En rigor, hay que recordar que el 14 de diciembre de 2011, trascendió públicamente que el entonces recién designado jefe de policía de Rosario, Néstor Arismendi, tenía abierta una denuncia por enriquecimiento ilícito en Asuntos Internos.
El reconocimiento que hace Corti, de que recién desde diciembre de 2011 se activaron las investigaciones, es una elíptica acusación a la gestión de sus antecesores ‒huelga decir que del mismo Frente Progresista‒ en el ministerio de Seguridad; para los cuales dejó flotando la pregunta sobre ¿qué se investigó o por qué no se investigó en Asuntos Internos durante esos mandatos?
Pero también caber recordar que el nuevo jefe de Asuntos Internos, Néstor Gilberto Zapata, fue presentado en sociedad recién el 15 de diciembre del año pasado, un días después de que se conociera la denuncia que el flamante titular de la fuerza en Rosario arrastraba desde 2008 y que no había sido movida.
La idea, dijo Corti este miércoles, es avanzar con firmeza en este tema y derivar a la Justicia los casos que “así lo ameriten”.
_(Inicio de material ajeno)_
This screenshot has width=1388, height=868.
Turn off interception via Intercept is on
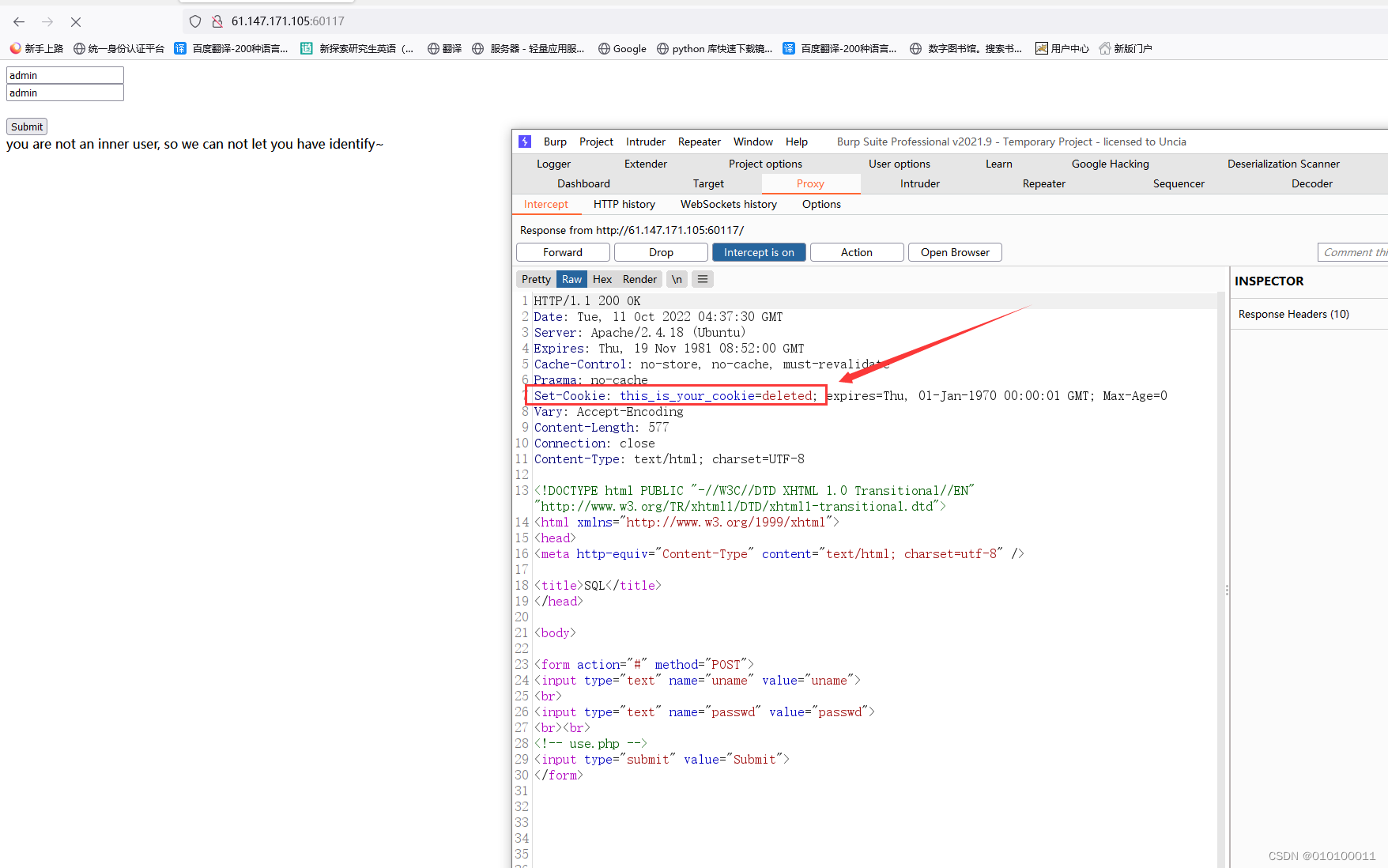[759, 252]
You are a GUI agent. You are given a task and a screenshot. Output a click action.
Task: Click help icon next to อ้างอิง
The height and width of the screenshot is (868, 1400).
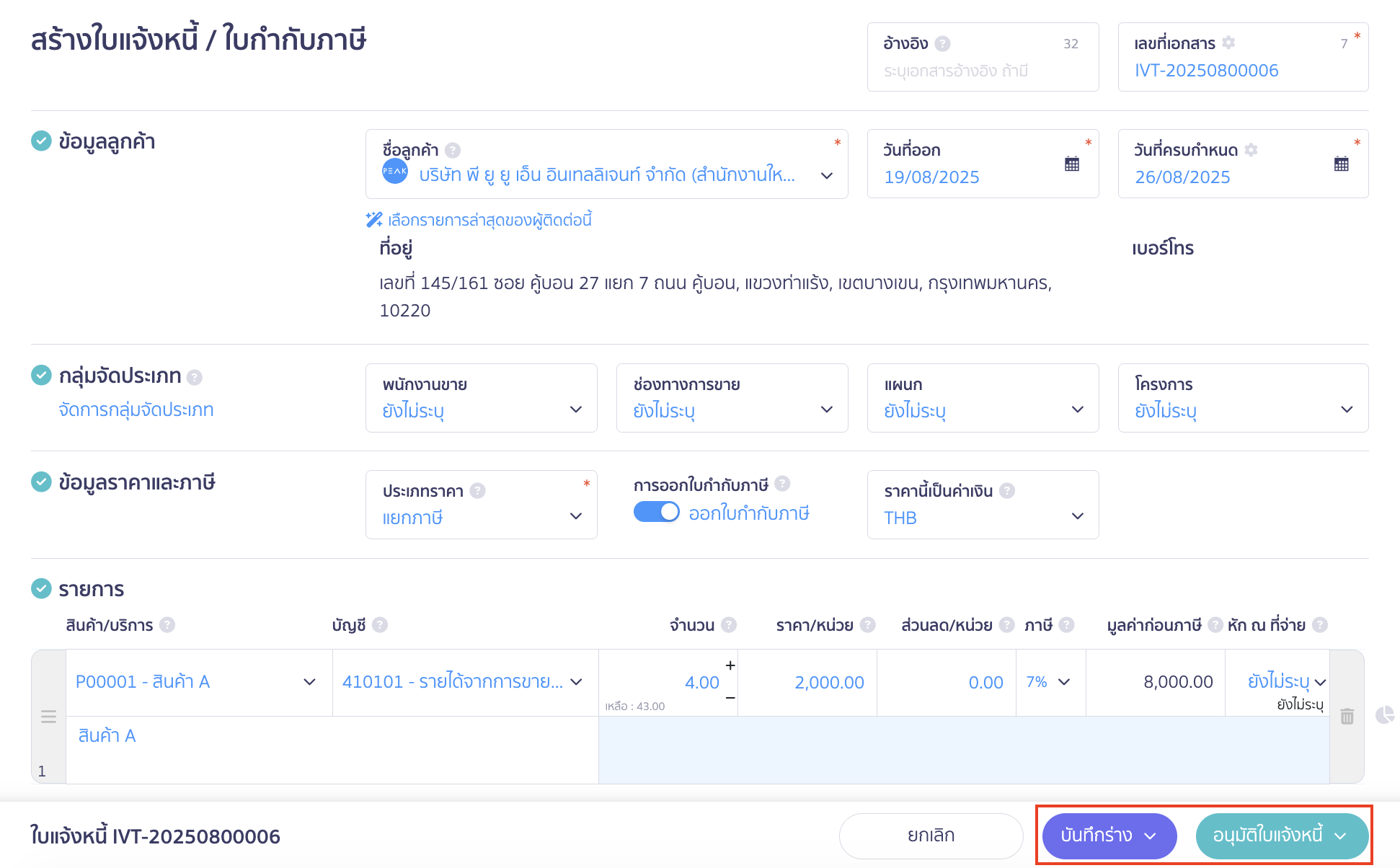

El funcionario explicó además que esto acaba con la sensación de que “el hilo se corta por lo más delgado”, es decir que sólo se investiga a efectivos que pertenecen a las “jerarquías menores”. La intención, expresó, es también dar un mensaje al personal que “trabaja con seriedad” dentro de la fuerza.
Arismendi
El 14 de diciembre de 2011, el diario La Capital ‒que suele ser un escenario de operaciones de prensa utilizado por las internas de la propia fuerza‒ reveló que “existía información sumaria en la Dirección Provincial de Asuntos Internos contra Arismendi por averiguación de enriquecimiento ilícito presunto, abierta en el año 2008 y de trámite vigente”.
“Se trata de un señalamiento no judicial generado a partir de una denuncia anónima de aquel año contra varios oficiales”, informaba el Decano de la Prensa, y agregaba: “Ni siquiera es un sumario administrativo ni, menos aún, una causa judicial penal. Al abrirse el trámite, el número 13 del año 2008, se comisionó al juzgado de Instrucción Nº 4 de Rosario para que interviniera como órgano de apoyo a fin de requerir información a organismos tributarios y entidades bancarias, dado que éstos sólo responden sobre datos de patrimonio al requerimiento de un juez”.
“Desde el Ministerio de Seguridad ‒proseguía el matutino propiedad del Grupo Uno‒ confirmaron que el trámite en Asuntos Internos existe y que el titular de esa cartera lo solicitó para evaluarlo en manos propias. Aunque no implique que el funcionario policial señalado sea culpable ni que se haya enriquecido de modo ilegal, la situación es incómoda para el gobierno porque se trata del hombre elegido para dar el ejemplo dentro de la fuerza policial. Eso fue, en sentido estricto, lo que Corti reclamó a la oficialidad en su primer acto como ministro en Rosario”.
“Corti ‒concluía el artículo‒ dijo que no debe tomarse la denuncia contra Arismendi como una imputación. «Están en curso los pedidos de informes bancarios y patrimoniales que demoran tiempo. Esto le pasó a otros funcionarios sobre los que no se probó nada. No obstante si entendemos que (el jefe nombrado) no puede justificar su expansión patrimonial indudablemente se adoptarán las decisiones que requiera el caso»”.
La mala estrella de Arismendi
La “mala estrella” de Arismendi no se terminó con esa denuncia que todavía sigue abierta, sino que tuvo otros puntos de exposición polémicos luego de la denominada masacre de villa Moreno, la cual lo ubicó en el centro de los acontecimientos con un tardío reconocimiento de que en la cadena de hechos ‒que desembocaron en el fusilamiento de los tres jóvenes militantes‒, aparecía implicado uno de sus hombres: un policía de la guardia del Hospital de Emergencias que protegió al hijo de uno de los asesinos baleado horas antes del trágico episodio del 1 de enero de este año.